After a while, she found courage to speak again. “Please, tell me more about the Null Field. I need to know that Lisa is safe.”

“Okay. Given your… attire, I presume you don’t know what a computer is?” he asked calmly.

“No…”

“Alright, it’s not a problem. Let’s just say that the Null Field doesn’t destroy things, it moves them.
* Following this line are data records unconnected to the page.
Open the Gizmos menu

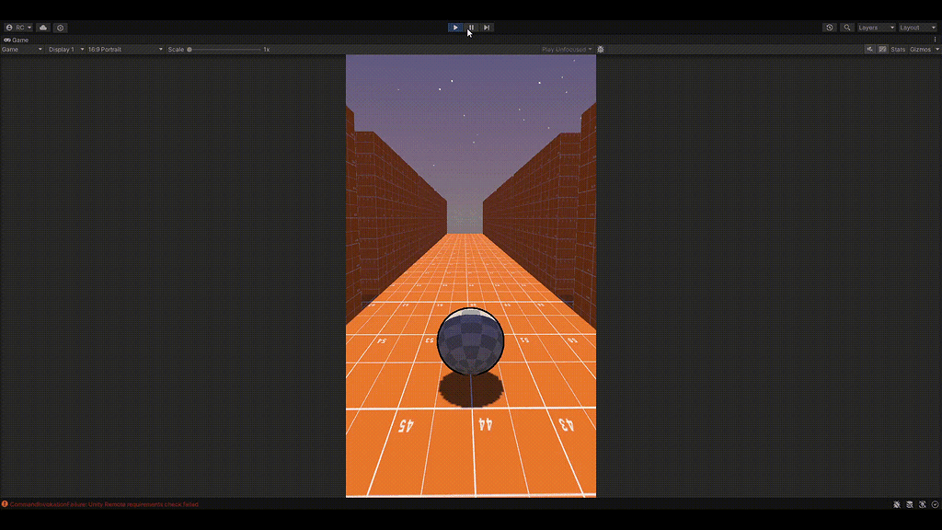pos(920,49)
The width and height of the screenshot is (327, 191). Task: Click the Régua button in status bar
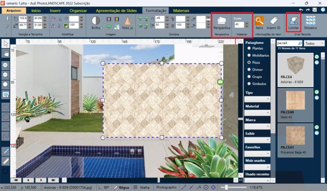[122, 187]
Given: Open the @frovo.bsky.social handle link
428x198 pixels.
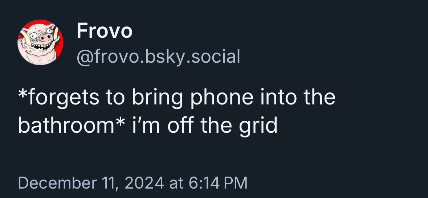Looking at the screenshot, I should point(158,57).
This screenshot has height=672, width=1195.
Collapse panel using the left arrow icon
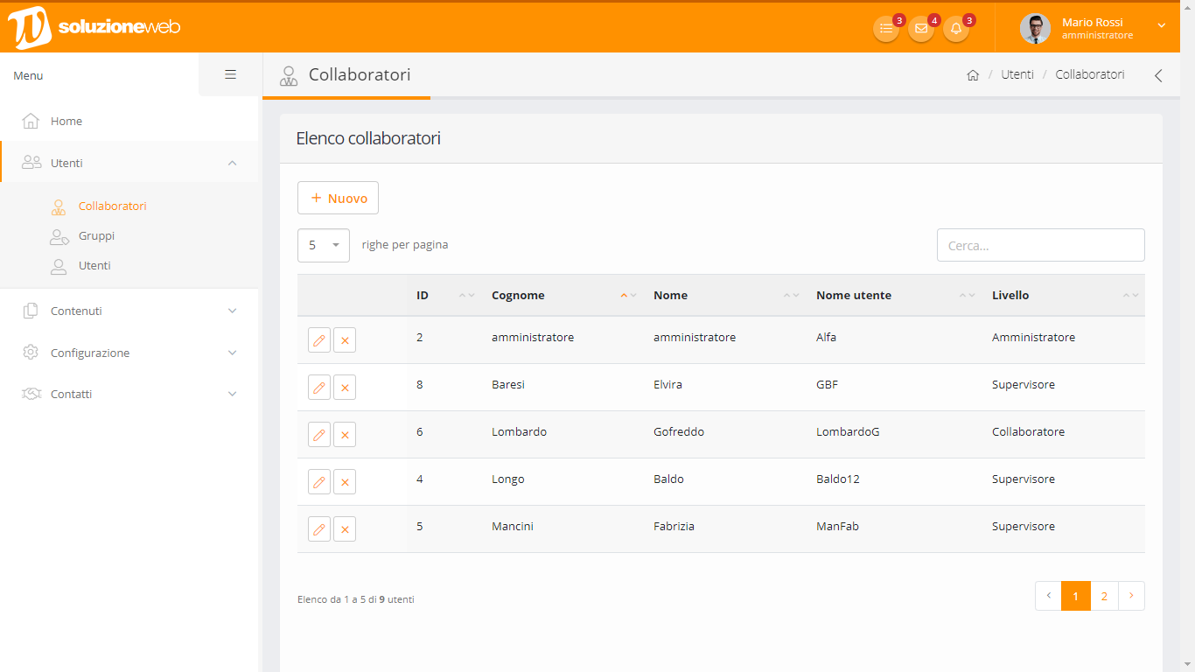[x=1158, y=75]
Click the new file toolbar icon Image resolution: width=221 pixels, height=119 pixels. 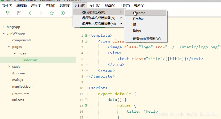8,13
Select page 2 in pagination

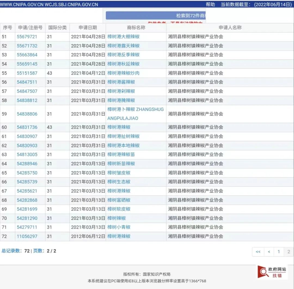[289, 252]
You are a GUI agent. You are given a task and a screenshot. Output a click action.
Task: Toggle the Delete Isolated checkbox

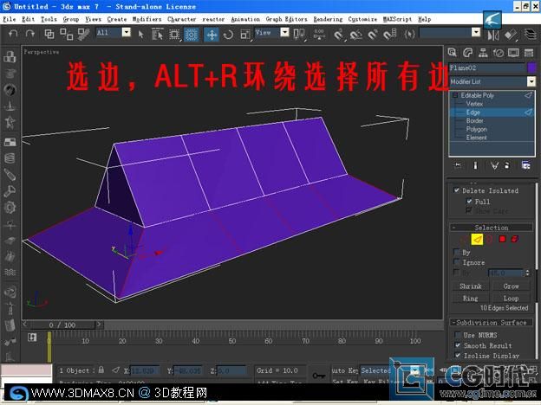click(457, 190)
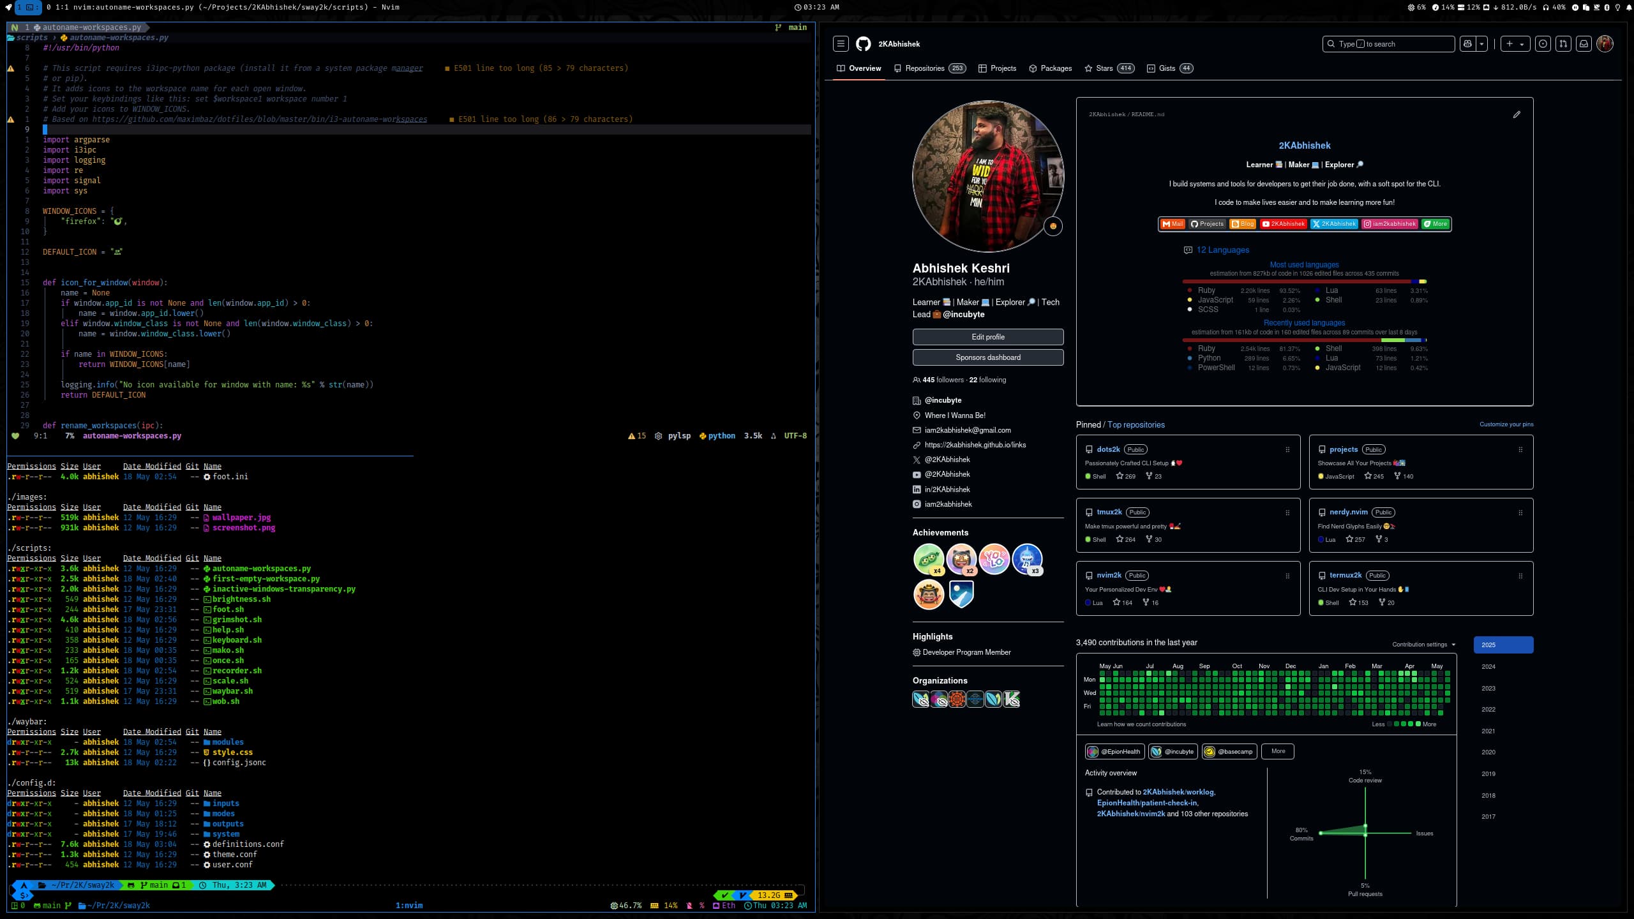
Task: Click the GitHub search input field
Action: [x=1388, y=44]
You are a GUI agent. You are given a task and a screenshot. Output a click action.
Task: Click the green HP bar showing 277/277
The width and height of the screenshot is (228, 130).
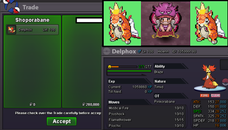[x=129, y=71]
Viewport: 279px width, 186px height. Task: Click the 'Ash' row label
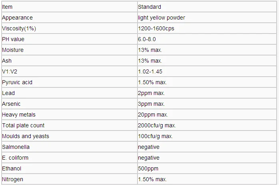click(x=7, y=61)
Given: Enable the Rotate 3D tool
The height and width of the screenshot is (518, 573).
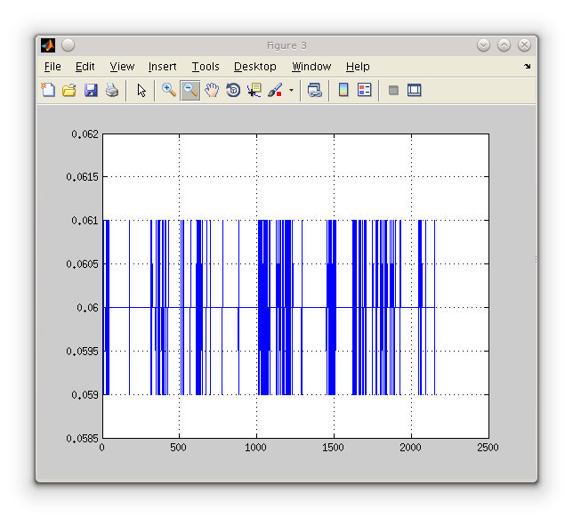Looking at the screenshot, I should tap(233, 90).
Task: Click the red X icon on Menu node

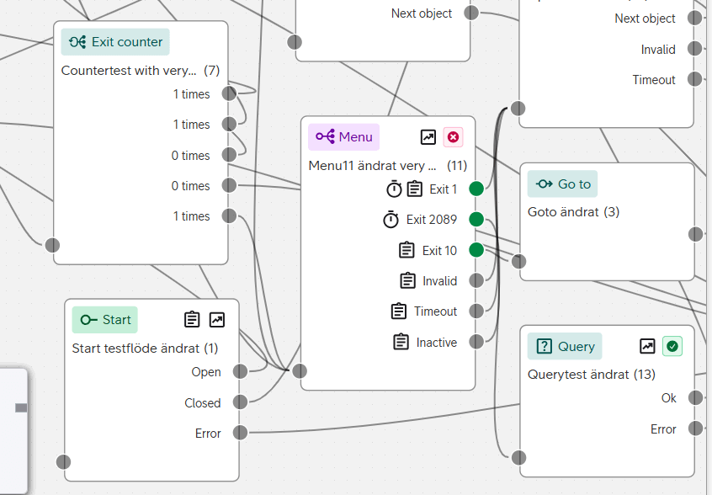Action: 454,137
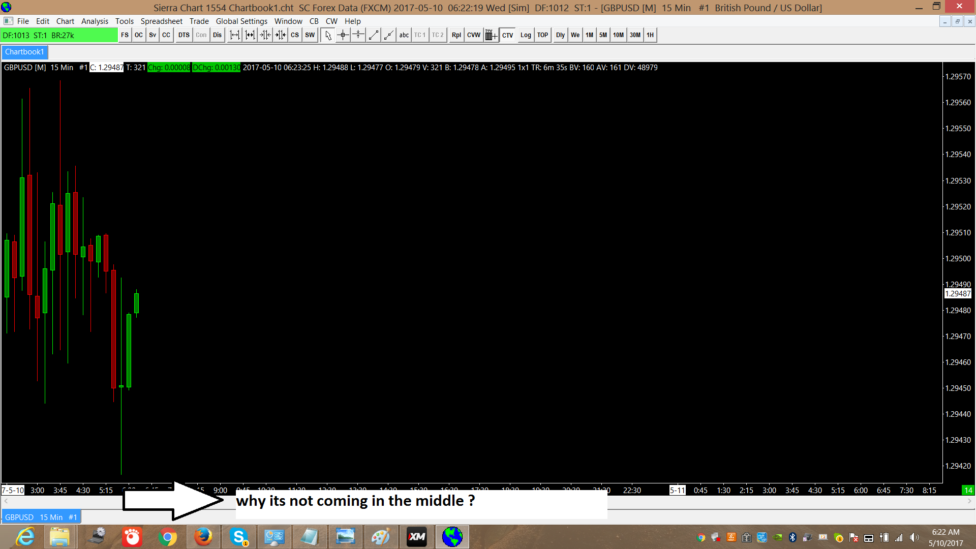Screen dimensions: 976x549
Task: Toggle Log scale button
Action: click(526, 35)
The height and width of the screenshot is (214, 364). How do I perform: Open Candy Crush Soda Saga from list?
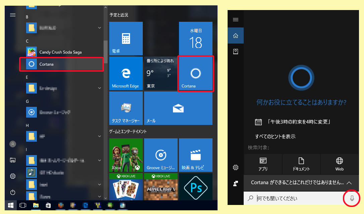point(60,52)
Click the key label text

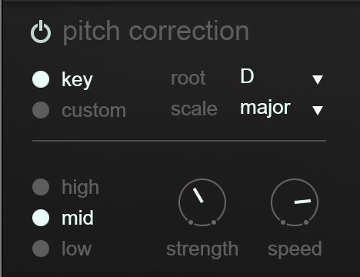(x=77, y=80)
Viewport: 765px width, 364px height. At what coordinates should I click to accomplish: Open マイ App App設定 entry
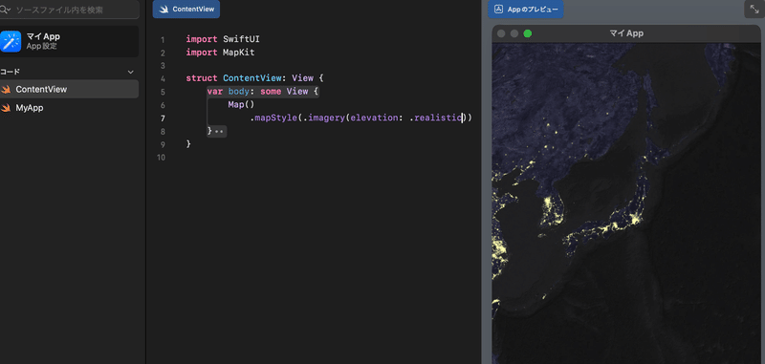pos(69,41)
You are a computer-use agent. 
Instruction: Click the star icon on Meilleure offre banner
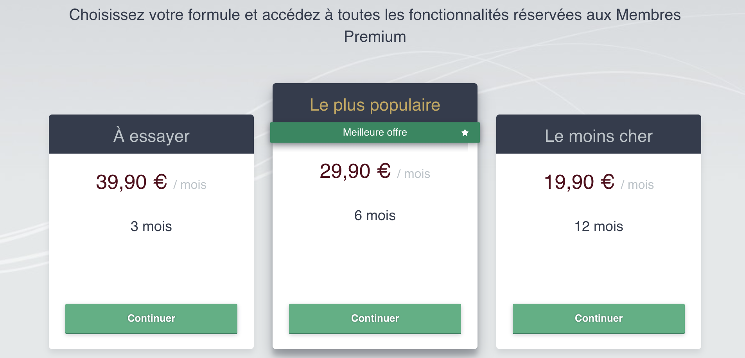coord(465,133)
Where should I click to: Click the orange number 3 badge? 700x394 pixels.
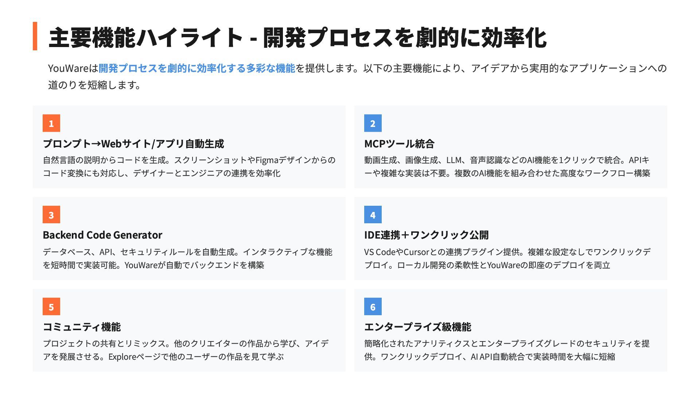[x=51, y=215]
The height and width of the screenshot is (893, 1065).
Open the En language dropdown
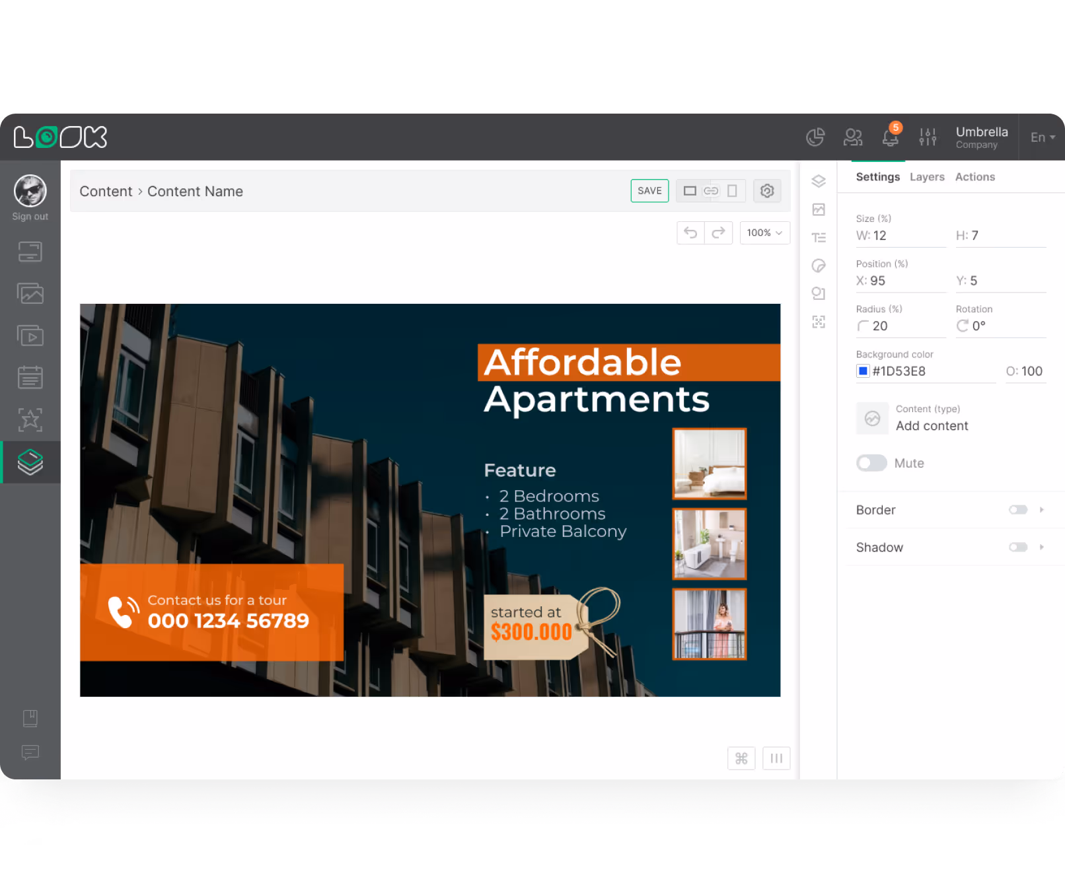coord(1042,137)
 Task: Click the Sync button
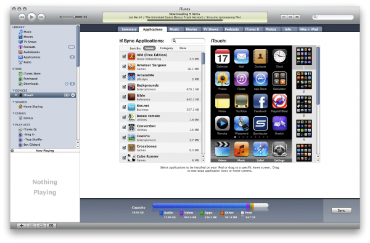tap(341, 210)
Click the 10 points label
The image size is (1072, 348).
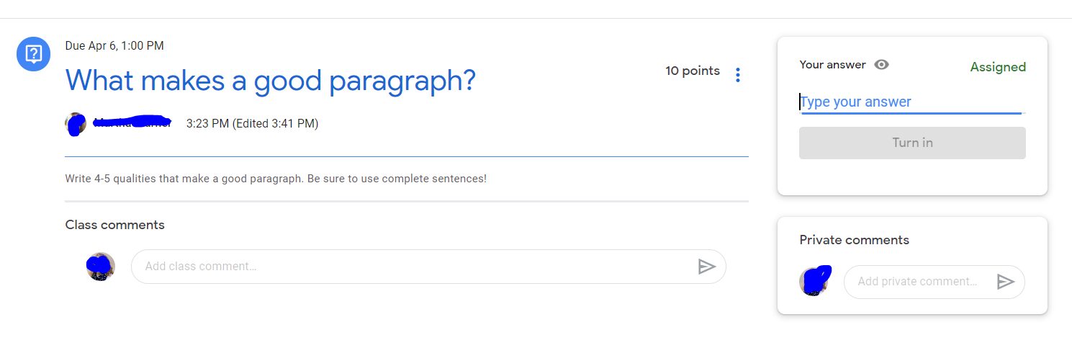coord(693,71)
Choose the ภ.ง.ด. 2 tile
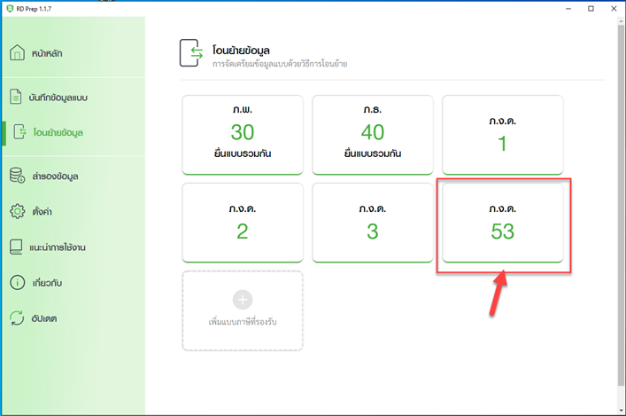Screen dimensions: 626x416 pos(242,222)
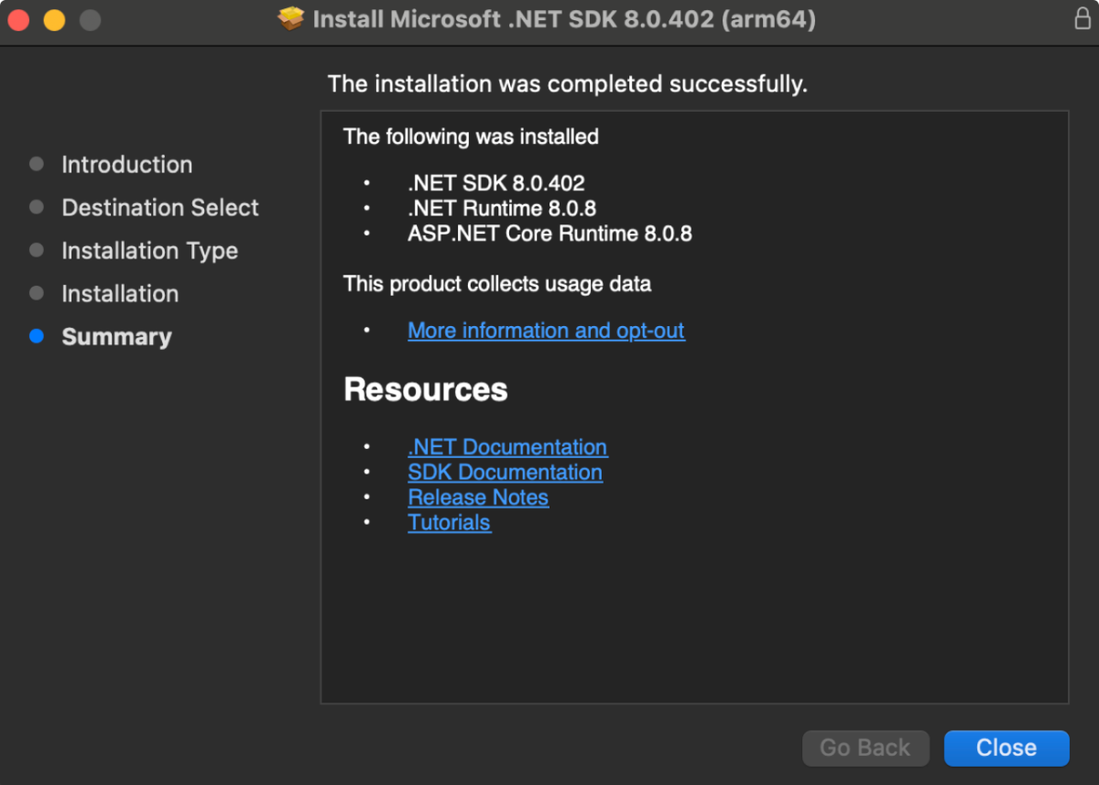
Task: Click the yellow minimize traffic-light button
Action: [x=53, y=18]
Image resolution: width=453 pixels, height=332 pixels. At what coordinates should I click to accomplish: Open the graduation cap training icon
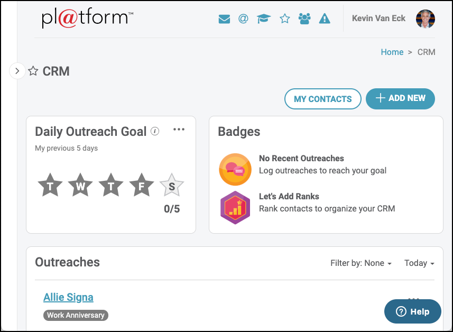pos(264,19)
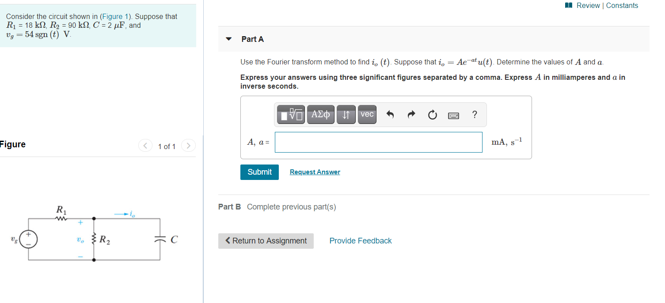Switch to the Constants tab
The height and width of the screenshot is (303, 665).
622,5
They get stored in a digital memory, think of it as a pocket dimension. You know what those are?”

“Yeah.” She nodded.

“Interesting, interesting. Anyway, with the proper equipment, I can rematerialize your friend from its digitalized image. She won’t feel the passing of time either, so for her it will be like she just got teleported somewhere else.”

“What about Pearson? There really is nothing you can do?”

“The guy who got cut in half? I can materialize the two separate halves but… unless necromancers exist I doubt there’s much we can do. Ah, we are here. Ready to see your friend?”